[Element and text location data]
········
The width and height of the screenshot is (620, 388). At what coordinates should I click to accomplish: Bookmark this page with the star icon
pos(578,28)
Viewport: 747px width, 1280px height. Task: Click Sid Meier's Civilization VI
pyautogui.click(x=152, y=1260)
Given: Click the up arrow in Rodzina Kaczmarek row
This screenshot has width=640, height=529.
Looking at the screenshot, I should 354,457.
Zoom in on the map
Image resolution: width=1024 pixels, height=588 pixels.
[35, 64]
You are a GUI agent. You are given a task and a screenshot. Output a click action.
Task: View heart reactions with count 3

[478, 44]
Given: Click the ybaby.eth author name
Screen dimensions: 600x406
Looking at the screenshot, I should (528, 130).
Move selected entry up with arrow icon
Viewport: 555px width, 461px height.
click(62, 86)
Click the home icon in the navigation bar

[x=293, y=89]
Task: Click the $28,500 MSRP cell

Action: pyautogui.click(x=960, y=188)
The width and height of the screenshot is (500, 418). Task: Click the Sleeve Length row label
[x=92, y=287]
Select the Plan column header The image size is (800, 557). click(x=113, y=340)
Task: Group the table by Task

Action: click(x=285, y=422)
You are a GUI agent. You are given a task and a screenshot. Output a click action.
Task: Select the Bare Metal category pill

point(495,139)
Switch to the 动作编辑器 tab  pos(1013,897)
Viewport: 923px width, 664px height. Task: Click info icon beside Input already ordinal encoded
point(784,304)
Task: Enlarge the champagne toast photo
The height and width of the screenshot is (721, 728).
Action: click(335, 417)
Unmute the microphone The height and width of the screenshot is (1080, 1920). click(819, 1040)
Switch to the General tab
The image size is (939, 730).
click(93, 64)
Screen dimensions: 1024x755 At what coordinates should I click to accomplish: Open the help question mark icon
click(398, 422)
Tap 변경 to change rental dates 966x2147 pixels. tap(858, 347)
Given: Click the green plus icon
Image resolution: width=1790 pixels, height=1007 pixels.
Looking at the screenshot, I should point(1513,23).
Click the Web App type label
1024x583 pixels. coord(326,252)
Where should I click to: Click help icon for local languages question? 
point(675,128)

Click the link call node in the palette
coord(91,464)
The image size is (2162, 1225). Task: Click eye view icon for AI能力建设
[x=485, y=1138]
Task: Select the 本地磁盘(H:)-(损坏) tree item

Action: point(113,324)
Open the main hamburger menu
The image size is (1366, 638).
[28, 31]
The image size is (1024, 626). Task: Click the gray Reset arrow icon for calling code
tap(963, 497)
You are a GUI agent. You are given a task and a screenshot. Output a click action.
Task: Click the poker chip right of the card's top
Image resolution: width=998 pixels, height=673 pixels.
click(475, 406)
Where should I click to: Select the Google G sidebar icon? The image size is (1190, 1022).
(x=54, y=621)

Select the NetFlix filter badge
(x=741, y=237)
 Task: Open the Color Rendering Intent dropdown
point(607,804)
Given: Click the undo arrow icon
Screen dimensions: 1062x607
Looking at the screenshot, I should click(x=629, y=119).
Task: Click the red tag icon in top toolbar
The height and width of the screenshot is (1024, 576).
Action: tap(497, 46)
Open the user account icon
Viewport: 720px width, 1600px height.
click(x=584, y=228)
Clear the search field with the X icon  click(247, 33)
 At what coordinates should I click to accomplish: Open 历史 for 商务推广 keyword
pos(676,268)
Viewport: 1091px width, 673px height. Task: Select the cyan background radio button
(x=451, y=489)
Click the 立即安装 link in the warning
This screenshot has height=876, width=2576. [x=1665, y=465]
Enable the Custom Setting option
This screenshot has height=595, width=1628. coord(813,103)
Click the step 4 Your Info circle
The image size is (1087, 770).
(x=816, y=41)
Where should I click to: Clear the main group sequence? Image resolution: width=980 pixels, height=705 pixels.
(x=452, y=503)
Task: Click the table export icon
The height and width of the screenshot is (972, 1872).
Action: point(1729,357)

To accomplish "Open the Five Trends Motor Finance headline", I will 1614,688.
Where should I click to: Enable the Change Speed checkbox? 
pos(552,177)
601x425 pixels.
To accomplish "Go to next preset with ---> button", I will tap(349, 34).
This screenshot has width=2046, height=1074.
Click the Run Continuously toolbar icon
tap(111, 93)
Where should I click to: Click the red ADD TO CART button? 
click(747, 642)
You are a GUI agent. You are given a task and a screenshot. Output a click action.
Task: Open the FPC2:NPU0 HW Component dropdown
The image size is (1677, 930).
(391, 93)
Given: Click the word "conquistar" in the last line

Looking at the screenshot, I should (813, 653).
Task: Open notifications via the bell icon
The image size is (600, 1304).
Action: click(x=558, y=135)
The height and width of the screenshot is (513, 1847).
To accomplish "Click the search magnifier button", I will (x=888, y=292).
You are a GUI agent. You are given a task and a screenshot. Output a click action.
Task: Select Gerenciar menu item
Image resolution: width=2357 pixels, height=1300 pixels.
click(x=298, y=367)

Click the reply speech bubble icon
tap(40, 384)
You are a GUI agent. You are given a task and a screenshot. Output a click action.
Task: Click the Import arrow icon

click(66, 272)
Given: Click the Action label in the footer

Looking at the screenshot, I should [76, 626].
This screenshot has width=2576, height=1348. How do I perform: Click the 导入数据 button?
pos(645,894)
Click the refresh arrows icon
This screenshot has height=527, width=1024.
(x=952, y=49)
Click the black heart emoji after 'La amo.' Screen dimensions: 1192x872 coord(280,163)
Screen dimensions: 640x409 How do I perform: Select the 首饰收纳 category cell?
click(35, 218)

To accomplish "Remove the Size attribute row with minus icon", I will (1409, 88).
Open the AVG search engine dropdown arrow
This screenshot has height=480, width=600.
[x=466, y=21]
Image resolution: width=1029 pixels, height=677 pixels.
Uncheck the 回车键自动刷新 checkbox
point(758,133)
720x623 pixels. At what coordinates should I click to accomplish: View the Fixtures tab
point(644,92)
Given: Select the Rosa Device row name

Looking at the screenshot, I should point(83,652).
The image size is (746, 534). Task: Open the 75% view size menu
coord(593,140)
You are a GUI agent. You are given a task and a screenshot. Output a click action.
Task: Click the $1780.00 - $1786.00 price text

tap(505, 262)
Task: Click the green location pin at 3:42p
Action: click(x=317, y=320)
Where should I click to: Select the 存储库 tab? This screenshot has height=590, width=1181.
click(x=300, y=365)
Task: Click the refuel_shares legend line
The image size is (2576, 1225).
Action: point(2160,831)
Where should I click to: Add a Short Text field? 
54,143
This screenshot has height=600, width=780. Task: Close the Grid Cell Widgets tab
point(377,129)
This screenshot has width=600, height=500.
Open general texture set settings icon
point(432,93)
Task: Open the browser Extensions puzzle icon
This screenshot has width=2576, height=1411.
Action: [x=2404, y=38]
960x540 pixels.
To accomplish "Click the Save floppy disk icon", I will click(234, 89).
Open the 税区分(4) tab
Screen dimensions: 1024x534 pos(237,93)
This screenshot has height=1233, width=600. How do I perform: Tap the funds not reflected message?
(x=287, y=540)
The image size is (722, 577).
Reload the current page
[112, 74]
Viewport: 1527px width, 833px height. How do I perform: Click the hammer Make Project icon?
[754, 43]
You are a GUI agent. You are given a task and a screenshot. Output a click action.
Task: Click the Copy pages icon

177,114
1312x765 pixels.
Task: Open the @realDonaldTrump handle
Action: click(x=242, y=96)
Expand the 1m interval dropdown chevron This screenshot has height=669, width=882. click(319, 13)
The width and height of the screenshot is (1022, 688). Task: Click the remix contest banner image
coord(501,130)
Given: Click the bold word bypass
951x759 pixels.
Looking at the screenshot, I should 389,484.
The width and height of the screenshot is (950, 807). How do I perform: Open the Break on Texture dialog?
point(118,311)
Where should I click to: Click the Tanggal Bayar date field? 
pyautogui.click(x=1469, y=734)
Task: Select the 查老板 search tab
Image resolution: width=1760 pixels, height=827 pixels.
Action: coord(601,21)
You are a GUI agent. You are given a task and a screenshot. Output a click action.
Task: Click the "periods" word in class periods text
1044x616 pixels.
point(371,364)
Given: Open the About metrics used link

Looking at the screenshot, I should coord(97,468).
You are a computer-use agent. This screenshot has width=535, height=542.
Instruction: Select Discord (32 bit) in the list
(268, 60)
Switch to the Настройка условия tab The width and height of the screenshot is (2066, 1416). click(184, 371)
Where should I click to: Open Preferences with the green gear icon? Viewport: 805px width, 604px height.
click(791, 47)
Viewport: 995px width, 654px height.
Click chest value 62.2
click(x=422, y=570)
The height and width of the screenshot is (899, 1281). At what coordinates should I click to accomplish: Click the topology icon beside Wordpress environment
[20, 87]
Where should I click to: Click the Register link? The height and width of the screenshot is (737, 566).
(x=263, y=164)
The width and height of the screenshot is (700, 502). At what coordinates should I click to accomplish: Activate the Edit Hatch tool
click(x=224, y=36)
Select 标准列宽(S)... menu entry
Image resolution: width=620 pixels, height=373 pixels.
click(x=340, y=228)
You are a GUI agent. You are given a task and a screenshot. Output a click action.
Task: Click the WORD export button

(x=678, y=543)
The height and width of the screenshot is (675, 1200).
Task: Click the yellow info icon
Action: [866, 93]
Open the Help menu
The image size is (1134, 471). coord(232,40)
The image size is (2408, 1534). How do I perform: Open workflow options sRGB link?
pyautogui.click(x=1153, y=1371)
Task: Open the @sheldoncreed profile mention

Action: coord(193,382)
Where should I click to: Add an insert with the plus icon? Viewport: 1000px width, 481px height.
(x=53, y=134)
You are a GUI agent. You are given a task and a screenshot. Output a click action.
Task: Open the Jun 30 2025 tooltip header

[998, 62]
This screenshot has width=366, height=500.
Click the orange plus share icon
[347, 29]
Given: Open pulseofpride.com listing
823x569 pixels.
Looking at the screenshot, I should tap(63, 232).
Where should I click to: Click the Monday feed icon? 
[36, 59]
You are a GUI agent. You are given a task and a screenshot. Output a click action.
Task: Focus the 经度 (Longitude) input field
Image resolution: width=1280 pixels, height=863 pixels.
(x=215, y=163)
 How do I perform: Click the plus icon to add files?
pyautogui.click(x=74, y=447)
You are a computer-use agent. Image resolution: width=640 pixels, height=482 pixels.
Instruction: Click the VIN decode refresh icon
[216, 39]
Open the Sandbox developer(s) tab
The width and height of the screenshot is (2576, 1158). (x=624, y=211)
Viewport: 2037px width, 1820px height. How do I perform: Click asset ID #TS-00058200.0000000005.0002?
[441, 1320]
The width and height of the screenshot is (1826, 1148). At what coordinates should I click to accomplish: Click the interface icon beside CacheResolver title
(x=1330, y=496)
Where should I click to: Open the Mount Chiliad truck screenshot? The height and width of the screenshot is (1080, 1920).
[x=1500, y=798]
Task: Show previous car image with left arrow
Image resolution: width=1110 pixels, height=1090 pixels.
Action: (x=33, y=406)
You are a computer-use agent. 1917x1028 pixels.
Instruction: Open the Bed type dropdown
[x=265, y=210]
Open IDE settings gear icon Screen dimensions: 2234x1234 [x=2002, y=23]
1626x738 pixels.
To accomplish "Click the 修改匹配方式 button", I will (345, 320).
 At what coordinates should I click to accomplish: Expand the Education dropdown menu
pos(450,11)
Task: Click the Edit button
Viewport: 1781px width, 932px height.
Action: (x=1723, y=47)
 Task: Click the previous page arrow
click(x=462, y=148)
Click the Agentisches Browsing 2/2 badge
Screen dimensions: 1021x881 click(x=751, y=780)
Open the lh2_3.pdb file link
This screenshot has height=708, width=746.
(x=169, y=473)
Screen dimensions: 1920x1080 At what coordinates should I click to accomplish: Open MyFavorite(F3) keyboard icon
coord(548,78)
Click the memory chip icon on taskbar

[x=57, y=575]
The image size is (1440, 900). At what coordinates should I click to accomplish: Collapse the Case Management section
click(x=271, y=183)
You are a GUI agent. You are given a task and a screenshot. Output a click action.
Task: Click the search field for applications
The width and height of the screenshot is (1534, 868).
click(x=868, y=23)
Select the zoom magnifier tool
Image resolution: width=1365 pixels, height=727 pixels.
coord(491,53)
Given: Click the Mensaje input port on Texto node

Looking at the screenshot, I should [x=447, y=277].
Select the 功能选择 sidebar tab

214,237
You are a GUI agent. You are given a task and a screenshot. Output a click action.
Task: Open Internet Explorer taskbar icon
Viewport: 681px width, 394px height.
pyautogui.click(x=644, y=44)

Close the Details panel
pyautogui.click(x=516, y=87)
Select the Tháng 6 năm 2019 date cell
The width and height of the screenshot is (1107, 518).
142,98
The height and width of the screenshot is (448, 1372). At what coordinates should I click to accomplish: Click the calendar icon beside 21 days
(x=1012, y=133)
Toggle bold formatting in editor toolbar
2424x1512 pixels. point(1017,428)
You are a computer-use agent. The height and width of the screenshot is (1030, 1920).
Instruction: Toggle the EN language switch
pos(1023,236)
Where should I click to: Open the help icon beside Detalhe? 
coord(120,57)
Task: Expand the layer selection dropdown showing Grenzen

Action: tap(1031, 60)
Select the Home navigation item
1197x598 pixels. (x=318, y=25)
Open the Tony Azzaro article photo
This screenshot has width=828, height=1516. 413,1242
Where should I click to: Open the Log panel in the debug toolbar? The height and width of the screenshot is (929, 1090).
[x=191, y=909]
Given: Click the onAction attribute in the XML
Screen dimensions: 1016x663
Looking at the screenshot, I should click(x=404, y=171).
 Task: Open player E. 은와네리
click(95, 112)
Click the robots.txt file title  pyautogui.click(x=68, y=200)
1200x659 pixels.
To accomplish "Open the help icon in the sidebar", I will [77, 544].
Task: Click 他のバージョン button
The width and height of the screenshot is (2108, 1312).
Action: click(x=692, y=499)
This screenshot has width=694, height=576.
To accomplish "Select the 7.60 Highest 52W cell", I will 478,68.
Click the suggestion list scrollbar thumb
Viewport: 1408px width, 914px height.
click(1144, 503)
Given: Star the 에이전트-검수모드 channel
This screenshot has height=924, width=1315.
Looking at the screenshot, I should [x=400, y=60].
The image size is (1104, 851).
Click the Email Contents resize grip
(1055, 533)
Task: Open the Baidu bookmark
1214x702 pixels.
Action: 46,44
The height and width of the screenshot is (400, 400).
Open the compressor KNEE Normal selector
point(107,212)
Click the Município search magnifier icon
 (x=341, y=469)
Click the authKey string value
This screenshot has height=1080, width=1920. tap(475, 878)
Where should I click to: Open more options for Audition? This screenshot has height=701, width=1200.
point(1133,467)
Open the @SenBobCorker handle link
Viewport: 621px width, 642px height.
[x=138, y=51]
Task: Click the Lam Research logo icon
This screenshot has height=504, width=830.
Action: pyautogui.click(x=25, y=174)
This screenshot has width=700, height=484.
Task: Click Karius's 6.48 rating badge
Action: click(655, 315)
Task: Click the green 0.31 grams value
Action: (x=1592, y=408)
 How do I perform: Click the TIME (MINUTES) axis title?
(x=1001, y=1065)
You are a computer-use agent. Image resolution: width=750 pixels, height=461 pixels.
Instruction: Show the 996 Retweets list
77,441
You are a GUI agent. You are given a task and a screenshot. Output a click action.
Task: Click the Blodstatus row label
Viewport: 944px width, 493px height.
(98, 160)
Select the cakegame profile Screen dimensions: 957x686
········
Direction: Copy out the lines from the one containing "The image size is (746, 534)." through the one containing "Action: coord(601,21)", both included, word for word.

Expected answer:
The image size is (746, 534). Task: Open the 75% view size menu
coord(593,140)
You are a GUI agent. You are given a task and a screenshot. Output a click action.
Task: Click the $1780.00 - $1786.00 price text

tap(505, 262)
Task: Click the green location pin at 3:42p
Action: click(x=317, y=320)
Where should I click to: Select the 存储库 tab? This screenshot has height=590, width=1181.
click(x=300, y=365)
Task: Click the refuel_shares legend line
The image size is (2576, 1225).
Action: point(2160,831)
Where should I click to: Add a Short Text field? 
54,143
This screenshot has height=600, width=780. Task: Close the Grid Cell Widgets tab
point(377,129)
This screenshot has width=600, height=500.
Open general texture set settings icon
point(432,93)
Task: Open the browser Extensions puzzle icon
This screenshot has width=2576, height=1411.
Action: [x=2404, y=38]
960x540 pixels.
To accomplish "Click the Save floppy disk icon", I will click(234, 89).
Open the 税区分(4) tab
Screen dimensions: 1024x534 pos(237,93)
This screenshot has height=1233, width=600. How do I perform: Tap the funds not reflected message?
(x=287, y=540)
The image size is (722, 577).
Reload the current page
[112, 74]
Viewport: 1527px width, 833px height. How do I perform: Click the hammer Make Project icon?
[754, 43]
You are a GUI agent. You are given a task and a screenshot. Output a click action.
Task: Click the Copy pages icon

177,114
1312x765 pixels.
Task: Open the @realDonaldTrump handle
Action: click(x=242, y=96)
Expand the 1m interval dropdown chevron This screenshot has height=669, width=882. click(319, 13)
The width and height of the screenshot is (1022, 688). Task: Click the remix contest banner image
coord(501,130)
Given: Click the bold word bypass
951x759 pixels.
Looking at the screenshot, I should 389,484.
The width and height of the screenshot is (950, 807). How do I perform: Open the Break on Texture dialog?
point(118,311)
Where should I click to: Click the Tanggal Bayar date field? 
pyautogui.click(x=1469, y=734)
Task: Select the 查老板 search tab
Image resolution: width=1760 pixels, height=827 pixels.
Action: coord(601,21)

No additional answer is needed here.